Directives:
[1] Quote the shunt tab patent excerpt verbatim from "The fastener may" to "engage the nut.".
[2] Continue the patent excerpt on the shunt tab assembly from the point at which it ends.

Excerpt provided:
--- BEGIN ---

In accordance with an aspect of the disclosed concept, a shunt tab
assembly is provided for an electrical switching apparatus. The
electrical switching apparatus includes a housing, separable
contacts enclosed by the housing, an operating mechanism for
opening and closing the separable contacts, and a number of shunts.
The operating mechanism includes a trip unit. The shunt tab
assembly comprises: a shunt tab structured to be electrically
connected to the shunts; a biasing element structured to bias the
shunt tab toward a predetermined position with respect to the
housing; and a fastener structured to mechanically couple and
electrically connect the trip unit to the shunt tab.
The biasing element may be a leaf spring. The leaf spring may be
structured to cooperate with the housing of the electrical
switching apparatus to bias the shunt tab toward the predetermined
position.
The shunt tab may be a single piece electrically conductive member
comprising an exterior, an interior, and a cavity extending from
the exterior to the interior.
The fastener may comprise a mounting bolt and a corresponding nut,
and the nut may be retained within the cavity. The mounting bolt
may extend from the exterior of the shunt tab to the interior of
the shunt tab to engage the nut.
An electrical switching apparatus employing at least one of the
aforementioned shunt tab assemblies is also disclosed.
BRIEF DESCRIPTION OF THE DRAWINGS
A full understanding of the disclosed concept can be gained from
the following description of the preferred embodiments when read in
conjunction with the accompanying drawings in which:
FIG. 1 is a top isometric view of a circuit breaker and shunt tab
assembly therefor, in accordance with an embodiment of the
disclosed concept, with a portion of the circuit breaker housing
shown in hidden line drawing to show internal structures;
FIG. 2 is a bottom isometric view of a portion of the circuit
breaker and shunt tab assembly therefor of FIG. 1;
FIG. 3 is an exploded top isometric view of portions of the circuit
breaker and shunt tab assembly therefor of FIG. 2;
FIG. 4 is an isometric section view taken along line 4-4 of FIG. 3,
and showing the circuit breaker and shunt tab assembly therefor
assembled;
FIG. 5 is an enlarged isometric view of the shunt tab assembly of
FIG. 4;
FIG. 6 is a top isometric view of a portion of the shunt tab
assembly of FIG. 5; and
FIG. 7 is a bottom isometric view of the portion of the shunt tab
assembly of FIG. 6.
DESCRIPTION OF THE PREFERRED EMBODIMENTS
The disclosed concept may take form in various components and
arrangements of components, and in various techniques, methods, or
procedures and arrangements of steps. The referenced drawings are
only for the purpose of illustrated embodiments, and are not to be
construed as limiting the present invention. Various inventive
features are described below that can each be used independently of
one another or in combination with other features.

--- END ---

[Dataset rows]
--- BEGIN ---

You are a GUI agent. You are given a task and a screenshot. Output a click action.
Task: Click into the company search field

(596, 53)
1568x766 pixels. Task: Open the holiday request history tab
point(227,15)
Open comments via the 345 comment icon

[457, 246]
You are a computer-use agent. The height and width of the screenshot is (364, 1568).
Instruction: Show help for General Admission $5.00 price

--- END ---

Exercise answers:
[1]
The fastener may comprise a mounting bolt and a corresponding nut,
and the nut may be retained within the cavity. The mounting bolt
may extend from the exterior of the shunt tab to the interior of
the shunt tab to engage the nut.

[2]
Directional phrases used herein, such as, for example, front, back,
top, bottom, upward, downward, and derivatives thereof, relate to
the orientation of the elements shown in the drawings and are not
limiting upon the claims unless expressly recited therein.
As employed herein, the singular form of "a", "an", and "the"
include plural references unless the context clearly dictates
otherwise. Still further, as used herein, the term "number" shall
mean one or an integer greater than one (e.g., a plurality).
As employed herein, the term "coupled" shall mean that two or more
parts are joined together directly or joined through one or more
intermediate parts. Furthermore, as employed herein, the phrases
"directly connected" shall mean that two or more parts are joined
together directly, without any intermediate parts being disposed
therebetween at the point or location of the connection.
As employed herein, the phrase "electrically connected" shall mean
that two or more parts or components are joined together either
directly or joined through one or more intermediate parts such that
electricity, current, voltage, and/or energy is operable to flow
from one part or component to the other part or component, and vice
versa.
As employed herein, the term "fastener" refers to any suitable
connecting or tightening mechanism expressly including, but not
limited to, screws, bolts and the combinations of bolts and nuts
(e.g., without limitation, lock nuts) and bolts, washers and
nuts.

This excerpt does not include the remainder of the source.